Hunger Endangers Half a Million Yemeni Children 

24/01/2012 - The UNICEF Regional Director for the Middle East and North Africa has concluded her visit to Yemen, where one in ten children do not live past the age of five.
Today, the United Nations Children’s Fund (UNICEF) Regional Director for the Middle East and North Africa, Maria Calivis, concluded a two-day visit to Yemen. There, Ms. Calivis witnessed for herself the devastation that Yemeni children have suffered.
 
Ms. Calivis was appointed last month. This is her first official visit to the country, where she met with officials to discuss the situation of the country’s children.
 
Yemen is the 11th-most food insecure country in the world. It is a country where one in three people go hungry every day. One in ten children do not live to see their fifth birthdays.
 
This year alone, 500,000 children in Yemen will likely lose their lives because of malnutrition or the consequences of malnutrition if the international community does not take action.
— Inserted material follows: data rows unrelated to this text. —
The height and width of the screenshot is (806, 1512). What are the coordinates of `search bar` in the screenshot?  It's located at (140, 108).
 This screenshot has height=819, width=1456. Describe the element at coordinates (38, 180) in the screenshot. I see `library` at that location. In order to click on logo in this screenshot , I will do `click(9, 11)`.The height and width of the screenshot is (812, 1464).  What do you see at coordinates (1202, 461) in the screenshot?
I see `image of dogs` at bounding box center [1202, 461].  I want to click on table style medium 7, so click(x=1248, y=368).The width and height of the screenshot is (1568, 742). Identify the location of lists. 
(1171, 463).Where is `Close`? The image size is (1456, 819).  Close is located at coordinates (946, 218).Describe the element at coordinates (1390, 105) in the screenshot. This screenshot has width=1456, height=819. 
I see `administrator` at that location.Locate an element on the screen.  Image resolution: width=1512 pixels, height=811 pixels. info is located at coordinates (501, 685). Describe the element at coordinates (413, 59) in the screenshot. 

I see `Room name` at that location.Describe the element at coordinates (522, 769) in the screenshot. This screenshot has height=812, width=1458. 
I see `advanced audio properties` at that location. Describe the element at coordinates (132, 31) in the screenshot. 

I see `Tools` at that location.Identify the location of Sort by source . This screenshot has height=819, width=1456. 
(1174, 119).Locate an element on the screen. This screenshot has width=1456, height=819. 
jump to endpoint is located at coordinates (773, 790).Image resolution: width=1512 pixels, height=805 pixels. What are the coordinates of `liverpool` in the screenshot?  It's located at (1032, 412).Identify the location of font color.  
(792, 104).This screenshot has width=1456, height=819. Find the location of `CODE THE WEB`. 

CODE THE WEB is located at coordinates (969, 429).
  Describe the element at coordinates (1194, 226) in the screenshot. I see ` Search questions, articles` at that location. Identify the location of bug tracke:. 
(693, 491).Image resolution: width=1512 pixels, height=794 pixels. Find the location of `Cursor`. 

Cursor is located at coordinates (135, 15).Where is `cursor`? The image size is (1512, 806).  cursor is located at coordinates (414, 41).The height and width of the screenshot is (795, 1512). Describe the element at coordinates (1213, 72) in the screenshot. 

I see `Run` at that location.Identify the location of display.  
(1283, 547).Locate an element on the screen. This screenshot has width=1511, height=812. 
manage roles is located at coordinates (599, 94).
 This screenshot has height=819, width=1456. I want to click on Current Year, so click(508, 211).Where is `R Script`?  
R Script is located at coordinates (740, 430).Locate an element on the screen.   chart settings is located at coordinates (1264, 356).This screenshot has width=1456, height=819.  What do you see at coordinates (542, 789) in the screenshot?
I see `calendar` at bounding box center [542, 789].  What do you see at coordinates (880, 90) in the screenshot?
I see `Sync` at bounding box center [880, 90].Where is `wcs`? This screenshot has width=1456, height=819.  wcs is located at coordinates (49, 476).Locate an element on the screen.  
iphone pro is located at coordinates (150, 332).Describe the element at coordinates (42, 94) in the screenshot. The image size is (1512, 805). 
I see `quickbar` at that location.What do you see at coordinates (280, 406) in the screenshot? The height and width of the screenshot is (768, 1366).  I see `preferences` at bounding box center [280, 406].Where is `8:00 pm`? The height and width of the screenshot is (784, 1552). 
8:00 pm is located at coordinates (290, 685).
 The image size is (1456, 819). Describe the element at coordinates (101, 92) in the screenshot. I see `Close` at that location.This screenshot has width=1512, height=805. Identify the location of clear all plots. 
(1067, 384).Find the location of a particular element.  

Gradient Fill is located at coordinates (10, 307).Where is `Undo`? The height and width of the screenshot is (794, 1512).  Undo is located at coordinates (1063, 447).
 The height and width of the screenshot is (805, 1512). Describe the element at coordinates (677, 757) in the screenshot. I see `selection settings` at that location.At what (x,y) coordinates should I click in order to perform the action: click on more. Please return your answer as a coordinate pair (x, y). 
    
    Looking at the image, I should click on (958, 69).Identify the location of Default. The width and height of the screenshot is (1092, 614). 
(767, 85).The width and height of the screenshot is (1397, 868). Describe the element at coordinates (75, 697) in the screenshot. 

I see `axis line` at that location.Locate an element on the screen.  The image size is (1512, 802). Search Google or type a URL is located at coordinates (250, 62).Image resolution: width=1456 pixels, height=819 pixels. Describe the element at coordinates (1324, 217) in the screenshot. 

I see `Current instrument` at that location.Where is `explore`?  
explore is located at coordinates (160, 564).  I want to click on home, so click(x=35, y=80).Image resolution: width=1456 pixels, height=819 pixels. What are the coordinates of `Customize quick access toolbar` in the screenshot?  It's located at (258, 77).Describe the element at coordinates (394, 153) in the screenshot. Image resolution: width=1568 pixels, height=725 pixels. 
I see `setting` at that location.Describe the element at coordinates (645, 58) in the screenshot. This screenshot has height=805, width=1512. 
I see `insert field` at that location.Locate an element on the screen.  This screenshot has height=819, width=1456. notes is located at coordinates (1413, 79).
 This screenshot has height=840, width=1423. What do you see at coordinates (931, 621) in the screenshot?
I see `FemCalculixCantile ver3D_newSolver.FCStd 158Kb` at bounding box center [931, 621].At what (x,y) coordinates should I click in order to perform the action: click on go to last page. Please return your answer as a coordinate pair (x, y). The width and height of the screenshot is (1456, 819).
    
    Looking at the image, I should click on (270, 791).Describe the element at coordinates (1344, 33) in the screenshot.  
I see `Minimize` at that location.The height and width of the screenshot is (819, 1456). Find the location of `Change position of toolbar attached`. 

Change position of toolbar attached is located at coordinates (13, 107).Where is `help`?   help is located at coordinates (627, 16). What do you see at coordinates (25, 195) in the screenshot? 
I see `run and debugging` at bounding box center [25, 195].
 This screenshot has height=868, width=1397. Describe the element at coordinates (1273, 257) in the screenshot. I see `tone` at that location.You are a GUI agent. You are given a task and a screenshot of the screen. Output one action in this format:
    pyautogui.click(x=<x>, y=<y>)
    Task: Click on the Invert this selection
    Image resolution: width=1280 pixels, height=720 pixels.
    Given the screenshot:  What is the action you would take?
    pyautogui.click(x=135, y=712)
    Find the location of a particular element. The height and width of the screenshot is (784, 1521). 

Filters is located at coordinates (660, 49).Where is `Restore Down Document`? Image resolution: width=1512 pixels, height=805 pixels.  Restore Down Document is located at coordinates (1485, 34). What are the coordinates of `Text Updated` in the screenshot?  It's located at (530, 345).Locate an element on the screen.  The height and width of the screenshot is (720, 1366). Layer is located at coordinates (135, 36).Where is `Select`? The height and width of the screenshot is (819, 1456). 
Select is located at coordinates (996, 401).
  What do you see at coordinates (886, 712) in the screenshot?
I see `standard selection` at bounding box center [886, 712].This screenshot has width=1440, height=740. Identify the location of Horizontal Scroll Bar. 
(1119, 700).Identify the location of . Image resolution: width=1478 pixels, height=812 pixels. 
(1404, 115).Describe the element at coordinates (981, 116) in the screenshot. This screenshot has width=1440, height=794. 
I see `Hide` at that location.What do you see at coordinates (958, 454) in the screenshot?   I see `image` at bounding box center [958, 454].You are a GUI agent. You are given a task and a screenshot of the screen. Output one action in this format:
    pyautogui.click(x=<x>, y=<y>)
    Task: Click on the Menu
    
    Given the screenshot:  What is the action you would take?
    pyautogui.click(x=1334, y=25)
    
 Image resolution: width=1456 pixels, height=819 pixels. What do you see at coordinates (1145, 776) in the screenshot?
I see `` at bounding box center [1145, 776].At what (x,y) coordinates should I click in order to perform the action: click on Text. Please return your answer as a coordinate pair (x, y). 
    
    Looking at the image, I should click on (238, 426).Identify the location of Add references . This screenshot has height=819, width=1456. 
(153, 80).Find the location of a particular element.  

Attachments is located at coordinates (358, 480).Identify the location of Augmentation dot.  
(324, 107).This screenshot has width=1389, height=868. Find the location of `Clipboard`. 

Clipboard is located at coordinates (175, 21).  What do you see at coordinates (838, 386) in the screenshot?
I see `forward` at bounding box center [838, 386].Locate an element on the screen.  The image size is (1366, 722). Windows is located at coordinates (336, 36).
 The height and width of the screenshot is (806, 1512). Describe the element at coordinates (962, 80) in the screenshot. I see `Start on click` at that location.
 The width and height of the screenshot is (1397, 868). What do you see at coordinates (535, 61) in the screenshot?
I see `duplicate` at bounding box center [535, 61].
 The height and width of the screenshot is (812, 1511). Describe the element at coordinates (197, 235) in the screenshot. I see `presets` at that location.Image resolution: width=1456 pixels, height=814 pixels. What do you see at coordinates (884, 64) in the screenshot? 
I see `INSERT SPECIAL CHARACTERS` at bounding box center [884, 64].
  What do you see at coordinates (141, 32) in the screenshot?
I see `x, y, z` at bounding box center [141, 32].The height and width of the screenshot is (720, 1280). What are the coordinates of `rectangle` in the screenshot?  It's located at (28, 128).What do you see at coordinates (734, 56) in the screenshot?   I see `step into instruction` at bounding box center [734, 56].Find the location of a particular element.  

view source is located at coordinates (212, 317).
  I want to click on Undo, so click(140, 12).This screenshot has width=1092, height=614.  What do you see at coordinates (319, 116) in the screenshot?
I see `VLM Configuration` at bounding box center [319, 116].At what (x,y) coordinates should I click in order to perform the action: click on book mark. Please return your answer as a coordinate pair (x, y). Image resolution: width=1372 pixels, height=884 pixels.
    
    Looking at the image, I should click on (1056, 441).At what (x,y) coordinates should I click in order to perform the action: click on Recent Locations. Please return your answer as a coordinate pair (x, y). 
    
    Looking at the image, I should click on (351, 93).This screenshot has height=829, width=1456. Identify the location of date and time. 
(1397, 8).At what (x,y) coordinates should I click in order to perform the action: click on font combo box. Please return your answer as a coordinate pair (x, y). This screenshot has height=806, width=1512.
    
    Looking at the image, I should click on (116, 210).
The total number of malnourished children in this country of 20 million people stands at 750,000—a 100 per cent increase from 12 years ago.
 
Long-term hunger can turn illnesses that are not usually life-threatening into deadly ones. For instance, malnourished children can suffer complications from measles, leading to death, when the usual recovery time is only 2-3 weeks.
 
The current hunger crisis has been caused by a devastating combination of poverty, drought, political unrest, high fuel costs, rising food prices and the disintegration of social protection services. All of these challenges, therefore, put children’s health and wellbeing on the line.
 
As many as 60 per cent of the internally displaced persons in Yemen, about 3,000, are children.
 
According to the World Food Programme, “multiple and simultaneous shocks have exacerbated the vulnerability of families and left millions trapped in absolute hunger and poverty.”
 
“Now more than ever is the time for a renewed commitment to a better, peaceful future for Yemen’s children.  As the country prepares for the next phase, it is essential that children are given top priority in the political agenda. Their needs need to be met and their rights upheld,” Ms. Calivis said.
 
Geert Cappelaere is the UNICEF Representative in Yemen. Last month, he posed a question while speaking to the IRIN. ““Why is it that the international community gets mobilized primarily when it sees the dramatic outcome of a situation or a crisis that we could have seen coming for many, many years?” he asked.
 
Chronic malnutrition rates in the country are the second-worst in the world—an infamy second only to Afghanistan. Acute malnutrition levels exceed the emergency threshold levels set by international agencies and is nearing rates observed in famine-stricken southern Somalia.